Specialist corporate finance firm Lumina Capital Advisers Ltd, which provides services related to M&A (mergers and acquisitions), equity capital, debt advisory and infrastructure project financing under a Category 4 license, recently announced its move to the Dubai International Financial Centre (DIFC).
Following the announcement, George Traub, Founder and Managing Partner of Lumina, said: “Dubai is home to a multitude of business owners who may be unaware of the corporate finance and M&A opportunities available to them. Too often, business owners approach us after their company has passed its growth phase. This often leads to what we refer to as a ‘valuation gap’.”
Lumina defines the ‘valuation gap’ as the perceived value difference between buyer and seller or investor and company.
Exit this way
According to the firm, owner-managers rarely plan their exit and typically consider selling their business when it requires a step change in the investment cycle.
This often leads to an enhanced level of capital requirement and risk from a purchaser’s perspective and hence a lower valuation. The valuation gap significantly reduces the chance of executing a successful deal.
From Lumina’s experience, most successful M&A activity for owner-managed businesses occur when the business is eight to 12 years old.
Lumina has closed five transactions on complex deals for owner-managed businesses, worth more than $150 million, including the successful deal closing of DIFC-based Total Solutions Middle East’s (TSME) sale to Vistra, a leading corporate service providers.
In a recent Q&A with founder George Traub, AMEinfo inquired about the strategic move to DIFC and how the company plans to compete in its segment.
1- How does Lumina plan to compete in the highly competitive financial advisory market in UAE?
Our key differentiator is that we are specifically designed to offer senior-level advice direct to shareholders and owners of mid-market entities. There are many local and expat owner-managed businesses in the region, ranging from those worth $10m, up to those in excess of $100m and many of these companies are now reaching a stage of maturity where succession planning and exit planning are becoming a priority.
They’ve spent many years building their business and they want to ensure that they are getting the best possible advice, not only from a transaction perspective, but the perspective of the issues that matter to them such as the welfare of the employees, the business and their personal objectives post sale.
3- Where is the potential (for types of advisory services) going to come from in the GCC and why?

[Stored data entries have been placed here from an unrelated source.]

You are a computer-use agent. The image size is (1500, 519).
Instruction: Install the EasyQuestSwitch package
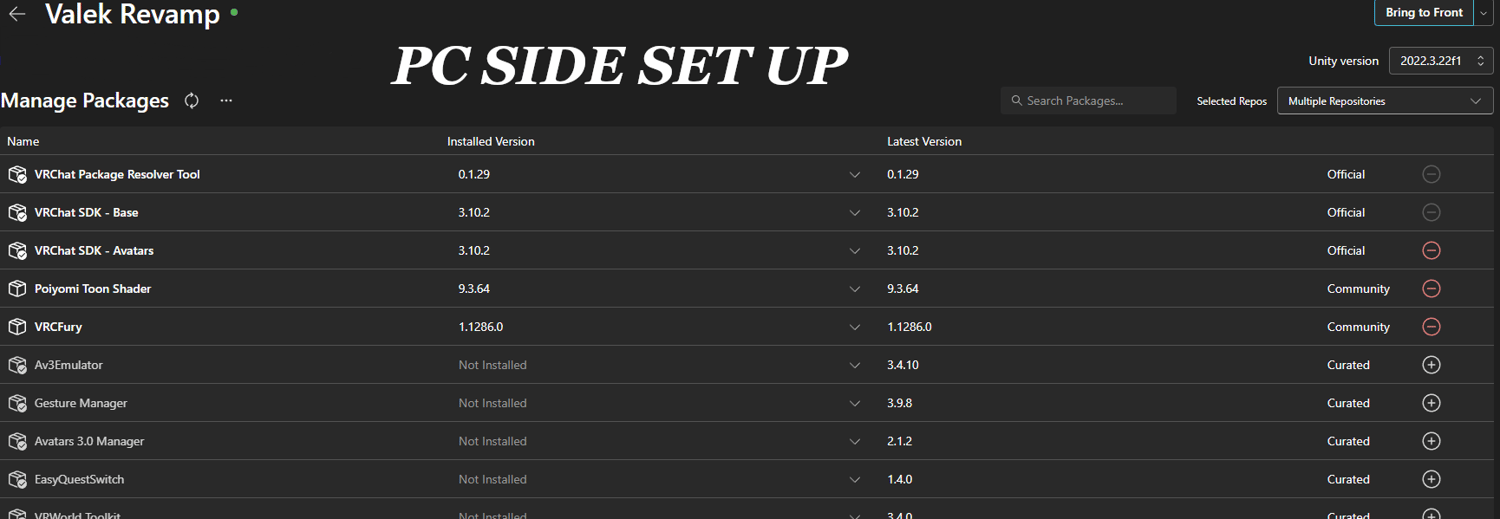coord(1431,479)
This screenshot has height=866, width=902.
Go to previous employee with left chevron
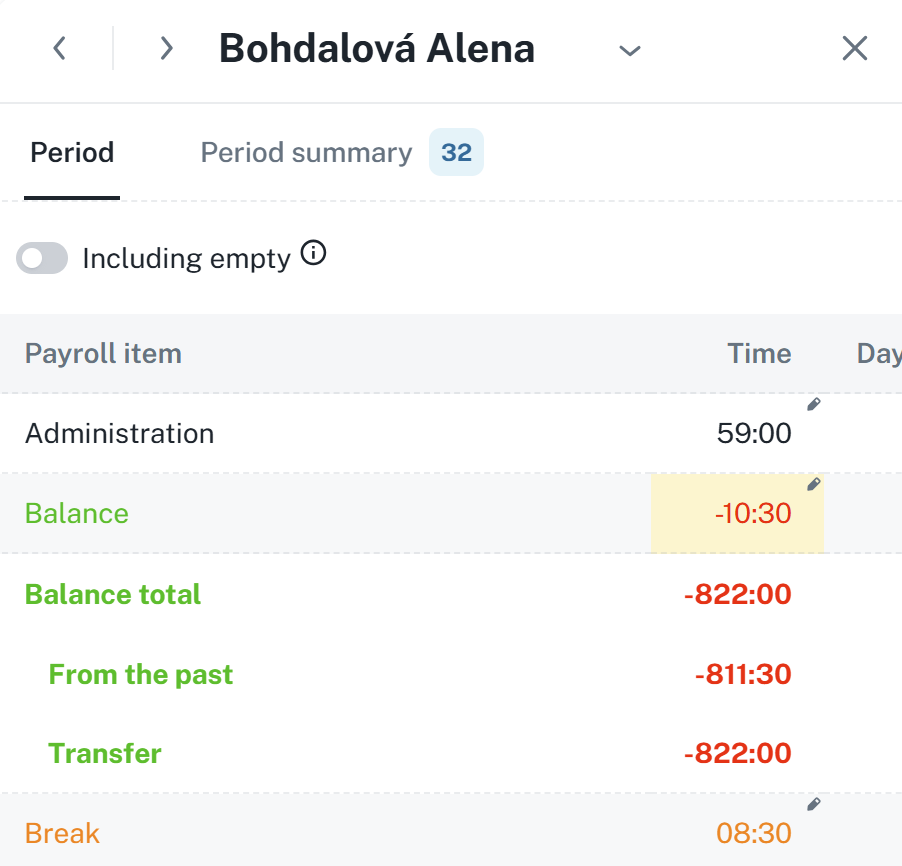[60, 48]
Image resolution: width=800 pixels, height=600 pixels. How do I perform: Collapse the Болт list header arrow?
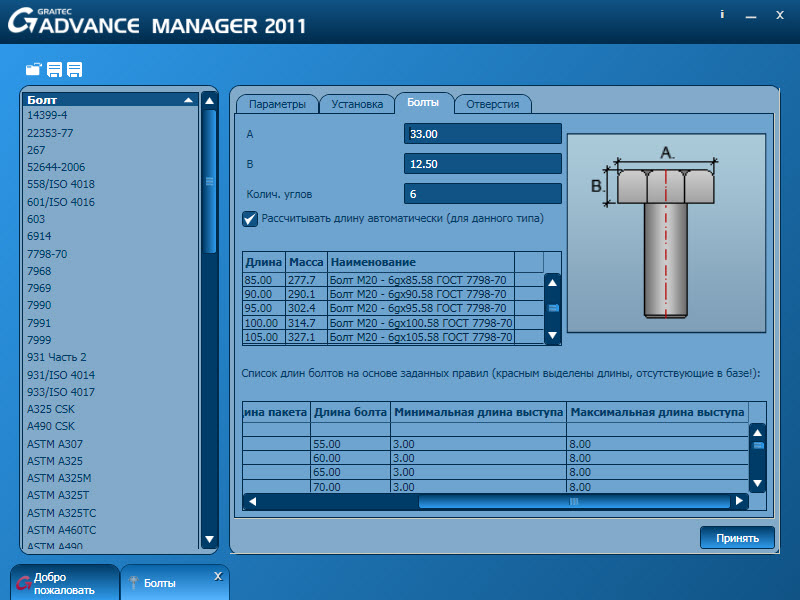pos(188,100)
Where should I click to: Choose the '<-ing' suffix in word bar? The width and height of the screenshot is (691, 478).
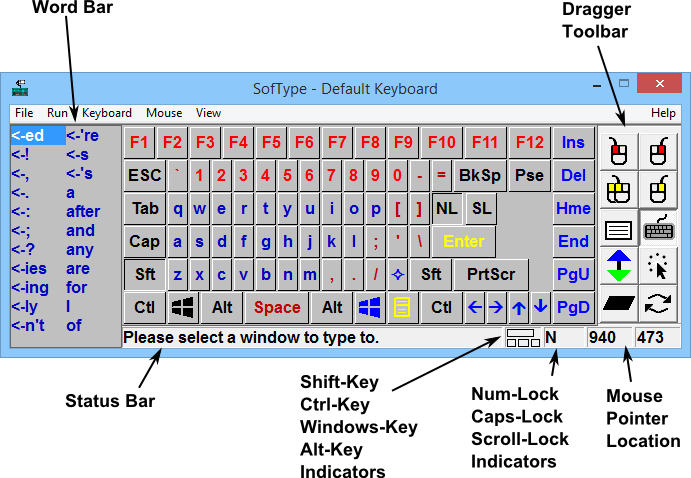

In the GCC region, as the corporate and legislative infrastructure continue to become more sophisticated and companies adopt M&A as a key part of their strategy, both in terms of acquiring businesses and divesting non-core assets, the demand for private company M&A will continue to grow rapidly.
In addition, as many expat-owned businesses seek exits due to retirement or shareholders returning to their home countries, exit planning and M&A become a priority.
4- Which sectors are advisory services needed for in the GCC and why?
All sectors really, especially where there are enhanced levels of legislative and government-led change, particularly in the healthcare, education and infrastructure/construction sectors.
We expect that many businesses will be assessing the strategic impact on their overall strategies, funding profile and business focus areas for the future – when this impetus happens, it is generally a precursor to considering M&A and appropriate funding solutions for the business.